Thursday, October 20, 2005

Dragging Out The Past While The Present Burns

The New York Times is running a story of the Sudanese pharmaceutical plant that was destroyed in a US airstrike during the Clinton Administration in 1998 following the twin terrorist attacks on US Embassies in Africa by al Qaeda. The plant was suspected of making chemical weapons, and tests have ranged from negative to inconclusive over whether the plant did anything other than make medications.
American officials have acknowledged over the years that the evidence that prompted President Clinton to order the missile strike on the Shifa plant was not as solid as first portrayed. Indeed, officials later said that there was no proof that the plant had been manufacturing or storing nerve gas, as initially suspected by the Americans, or had been linked to Osama bin Laden, who was a resident of Khartoum in the 1980's. But Washington still has not ruled out the possibility that El Shifa did, in fact, have some link to chemical weapons production.

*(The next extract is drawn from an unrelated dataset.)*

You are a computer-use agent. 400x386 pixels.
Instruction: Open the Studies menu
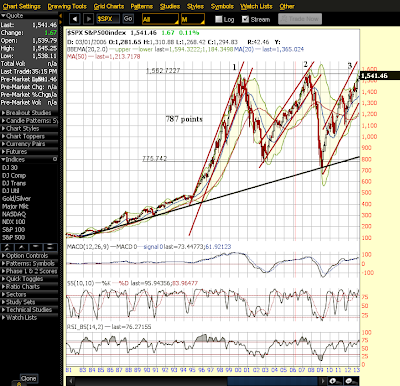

So no apology has been made and no restitution offered, which has Sudan's government steaming, even seven years after the ground shook and the dark sky over Khartoum turned light as the plant was hit.

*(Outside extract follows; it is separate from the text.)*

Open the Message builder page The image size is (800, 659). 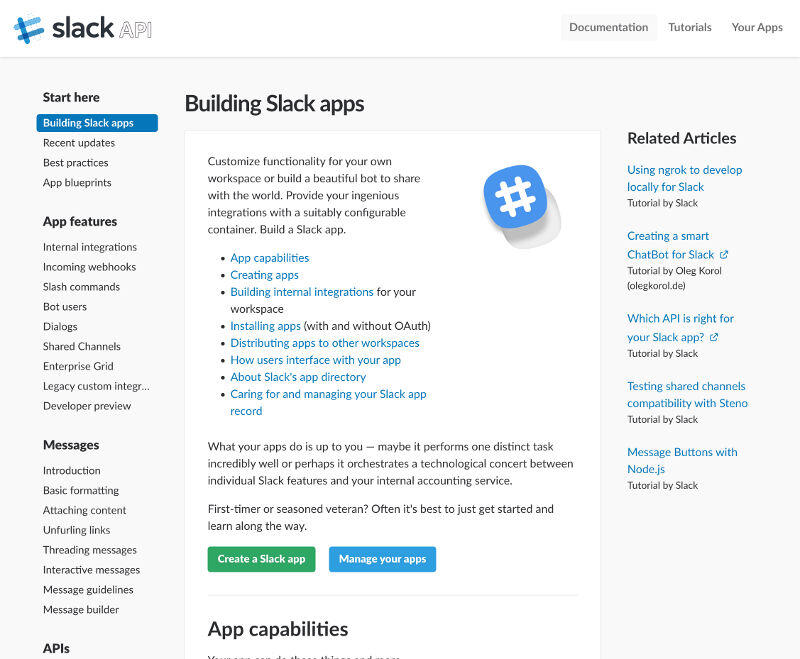[x=81, y=609]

Sudan wants the US to say sorry.

I can't help but contain a hearty laugh for that.

After all, we're talking about the same Sudan whose government lets the janjaweed and Sudanese militias run amok and have killed more than 270,000 and displaced more than 2 million. And this is violence that has continued unabated.

This is the same country where civil war has killed more than 2 million over 20 years. Terrorists, including Osama bin Laden himself, called Sudan home. It was, and is, a safe haven for terrorists.

Sudan is a failed state, and the US did the prudent, if severely limited, thing in 1998 in going after the plant. So there's absolutely no reason to provide anything in the way of an apology for those actions.